Simulation results show that the performance of all estimation methods can be improved by defining restricted estimands when the overlap in propensity score distributions is low. When there are extreme weights, PENCOMP tends to outperform the weighted estimators for ATE and perform similarly for restricted estimands. The weighted estimators tend to undercover when there are extreme weights. PENCOMP tends to overcover more, as fitting separate splines by treatment groups could increase variance. For example, when the relationship between outcome and propensity score is linear, fitting separate spline models could be too conservative. Nevertheless, when the weights are extreme, fitting a penalized spline on the propensity score as seen in PENCOMP with a null outcome model can perform much better than just weighting subjects by the inverse of the propensity score. PENCOMP is a viable alternative to the weighted estimators, especially when the ATE is the estimand of interest in the presence of variable weights. To improve the performance of PENCOMP, truncated estimands seem to be better alternative estimands than ATO or ATM estimand. When ATO and ATM are the alternative estimands of interest, the weighted estimators seem to perform better than PENCOMP, as including a misspecified outcome model does not necessarily improve the estimation and including a spline could increase variance in small samples.

Several extensions of our work are possible. Here we have focused on complete case analysis. However, in many practical settings missing data and/or truncation by death is present. In such situations, multiple imputation is often used. PENCOMP, being a multiple imputation procedure, can be built into the multiple imputation procedure for missing data.

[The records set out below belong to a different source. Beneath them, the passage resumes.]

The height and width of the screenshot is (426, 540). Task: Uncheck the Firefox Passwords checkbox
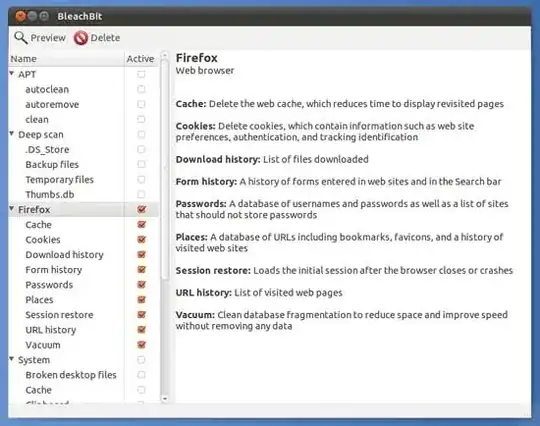[141, 284]
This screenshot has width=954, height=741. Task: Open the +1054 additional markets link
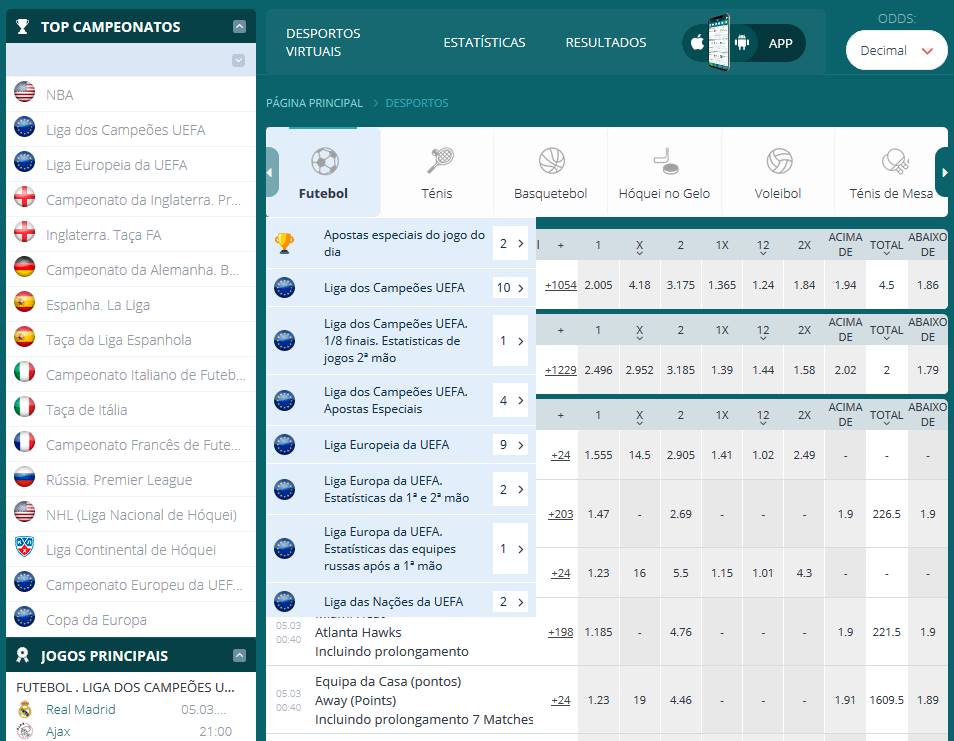560,285
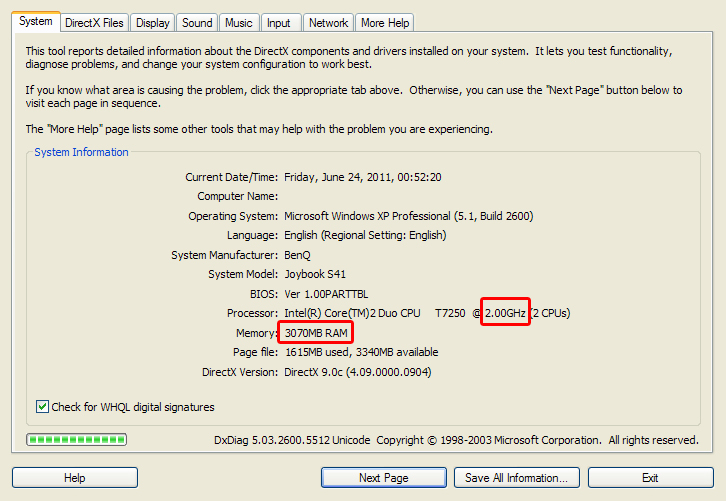Click Save All Information button

coord(516,478)
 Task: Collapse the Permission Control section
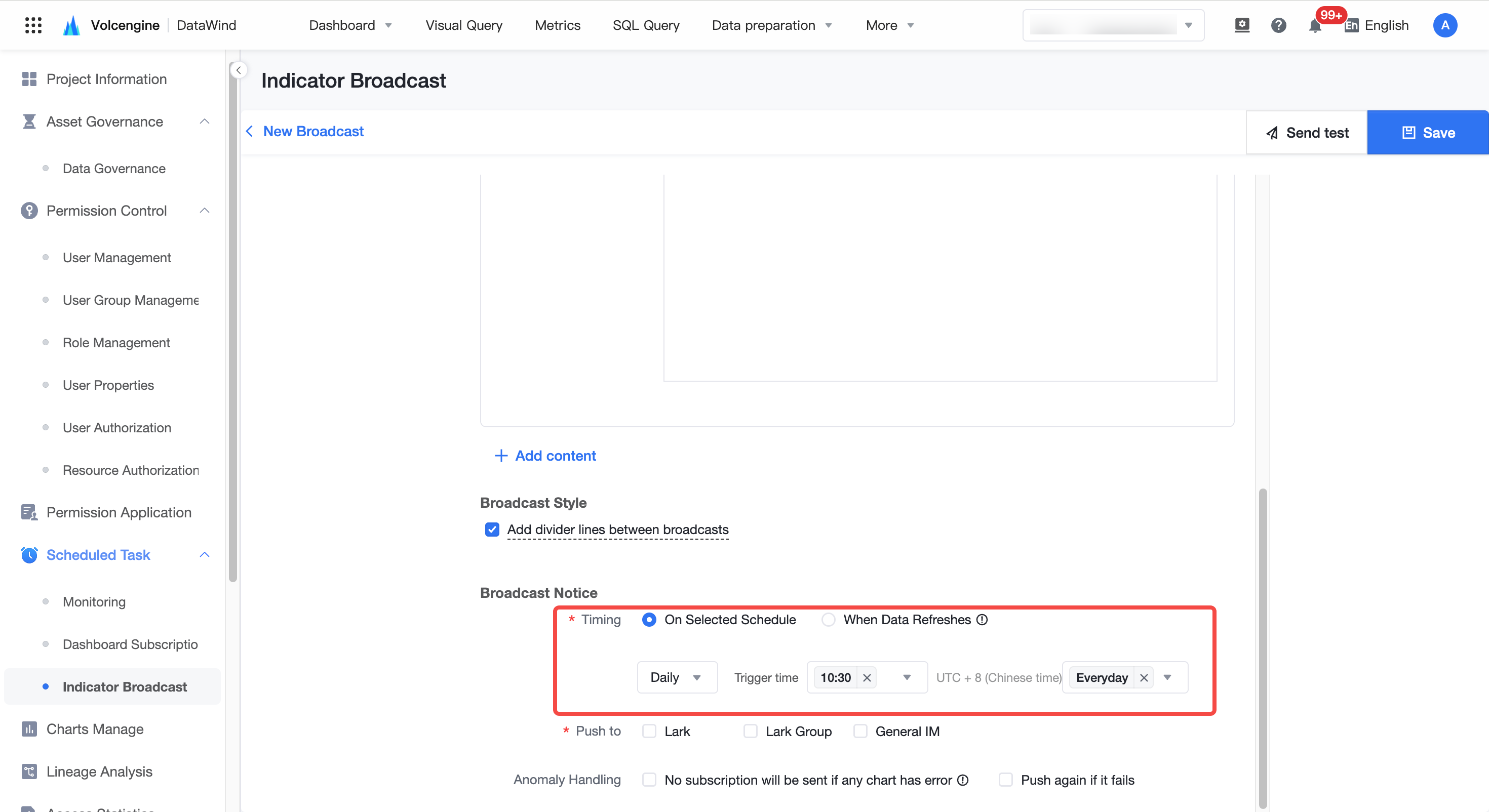[204, 211]
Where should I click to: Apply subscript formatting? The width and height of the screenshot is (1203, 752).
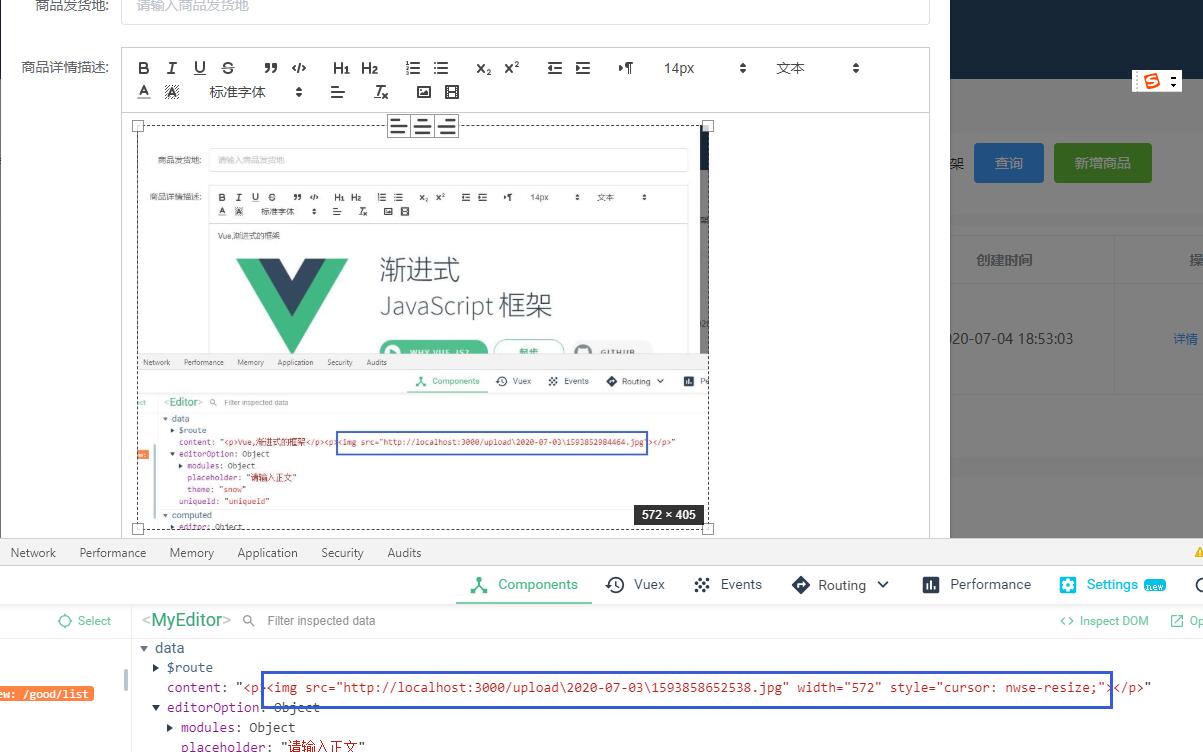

Another issue for further exploration is variable selection in the development of the propensity scores. Early developers of the propensity score have argued that all potential pre-treatment potential confounders should be included in the propensity model to avoid “data snooping” and better approximate a randomized trial, where randomization occurs prior to observing the outcomes [37]. On the other hand, including strong predictors of the treatment that are not predictors of the outcome can inflate the variance of the causal estimate [38]. Furthermore, the propensity score plays an important role in identifying the overlap region. Including predictors of the treatment that are not predictors of the outcome could unnecessarily shrink the overlap region in the propensity score distributions. Low overlap then results in fewer matched subjects when matching methods are used or extreme weights when weighting methods are used or shrinks the subset of the population about which can make inference using the approaches discussed in this paper. While previous work has shown that PENCOMP is more stable than competing doubly-robust weighted estimators when non-confounding variables are included in the propensity score model [23], none of these approaches will deal with shrinking overlap. Exploring the tradeoff between risking bias due to inappropriate exclusion of true confounders and inefficiency due to the inclusion of strong predictors of the treatment only remains an open area for research in future studies.

7. Disclaimer

This paper represents the opinions of the authors solely. It does not represent the position of the Food and Drug Administration nor the opinions of its members.